Challenge: It is difficult to maintain relationships for a long enough period after the initial work in order to gather evidence of impact. This was attributed to various factors including difficulties of long distance communication, changes to staff meaning the loss of contacts, and the absence of active collaboration beyond the end of a project leading to a lack of consistent contact.
Lessons learnt:
- It is easier to maintain relationships within smaller organisations; however, working with smaller organisations could potentially affect the scale of impact achieved and the resources available.
- It is important to have individual relationships within larger organisations – specific people rather than generic inboxes or whole teams.
- Assume that there will be changes to staff important to your work – plan ahead to maintain relationships with the organisations, facilitate handovers to new staff to ensure continuity, and collect evidence prior to staff changes to ensure that the initial role of your work in developing the impact is clear.
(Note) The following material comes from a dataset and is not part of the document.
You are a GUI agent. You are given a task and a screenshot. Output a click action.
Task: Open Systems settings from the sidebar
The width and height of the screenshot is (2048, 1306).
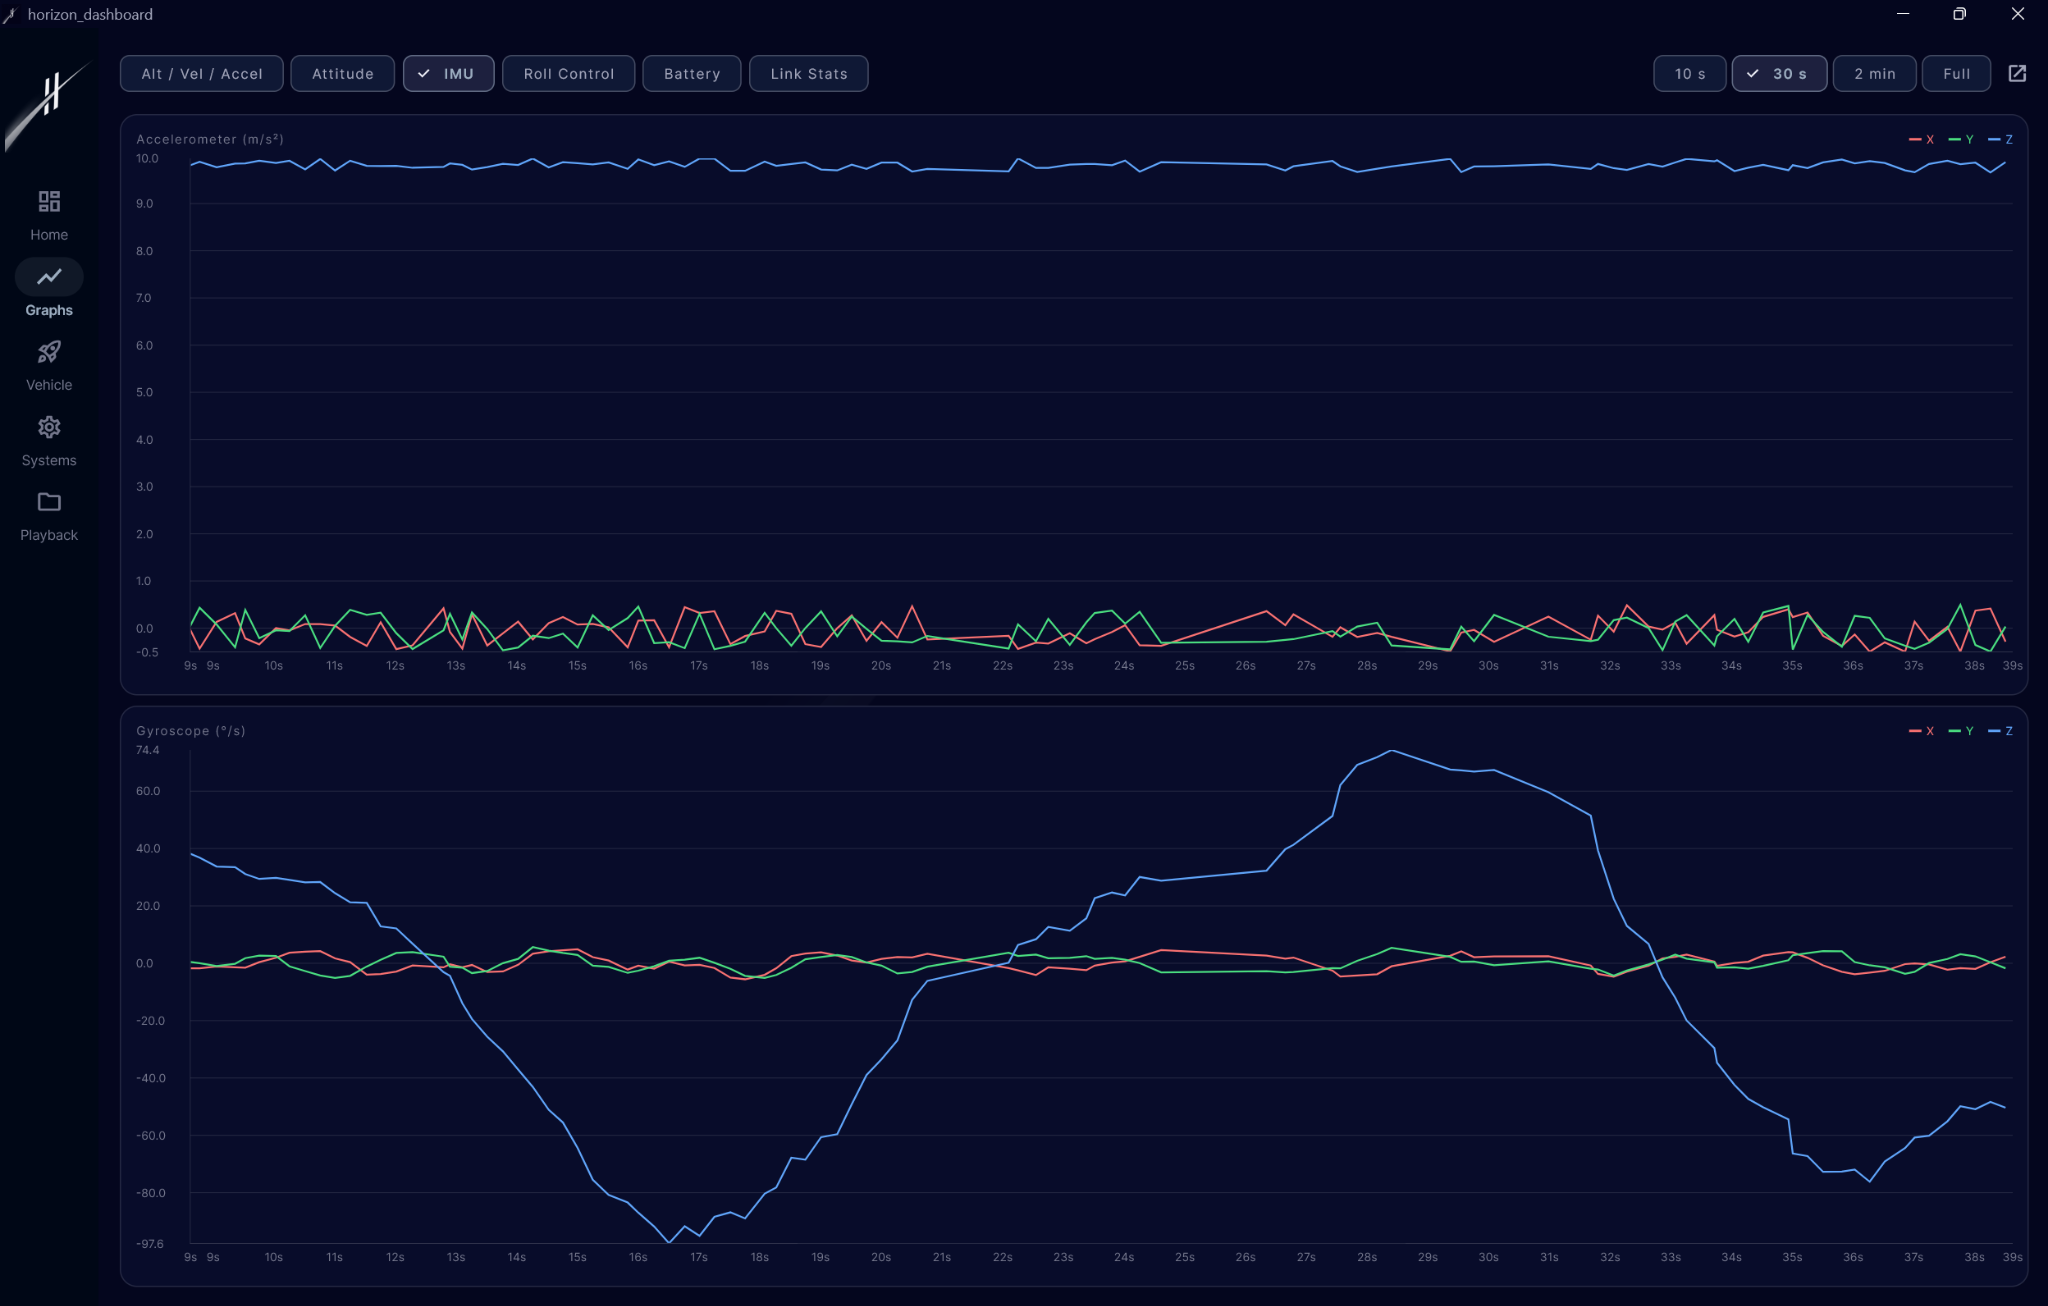point(48,440)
Challenge: The ICS stemmed from two separate projects, and these both involved engagement activities. This meant that writing the narrative required clear distinction of impact from the engagement and underpinning research, and the tying together of the two separate projects.
Lessons learnt:
- Being involved with collaborators from the earliest stages of the projects may allow you to tailor the activities to present clear connections between research and your impact goals, and integrate evidence collection throughout.
- Co-production can help in understanding the needs of the communities involved and how the activities and research could best benefit them.
- The development of a compelling story within the ICS can be crucial to tie together separate strands of activity or impact into one high quality account.
Challenge: The project wasn’t initially planned as an impact project, so demonstrating pathways and gathering evidence became more difficult as this took place retrospectively.
Lessons learnt:
- Keep records of your engagement activities and gather feedback from collaborators for any project. Even if this isn’t building up to impact, it can help to inform your practice and future work or may be required by funders.
- Talk with collaborators about their own evaluative practice – have they already gathered data or feedback that could be used for your impact purposes?
- Excellent impact can be a natural part of your everyday work!
Other lessons:
It takes a village! None of these cases could have made it as far as they didn’t without working with others, helping collaborators but also using their support as much as possible. Remember that your collaborators might already be doing work such as evaluation that you could benefit from, and that could save you the time and effort of duplicating work.
Impact isn’t often a linear process of Research > Activity > Impact. It can go back and fore or circle back around. You might achieve some impact at the earliest stages and another wave of impact 5 years later. This makes it all the more important to consider iterative evaluation and maintaining relationships.
Understanding these experiences could benefit any project, and all depend on planning ahead and working clearly and closely with your collaborators. What could you change in your current work to overcome similar challenges?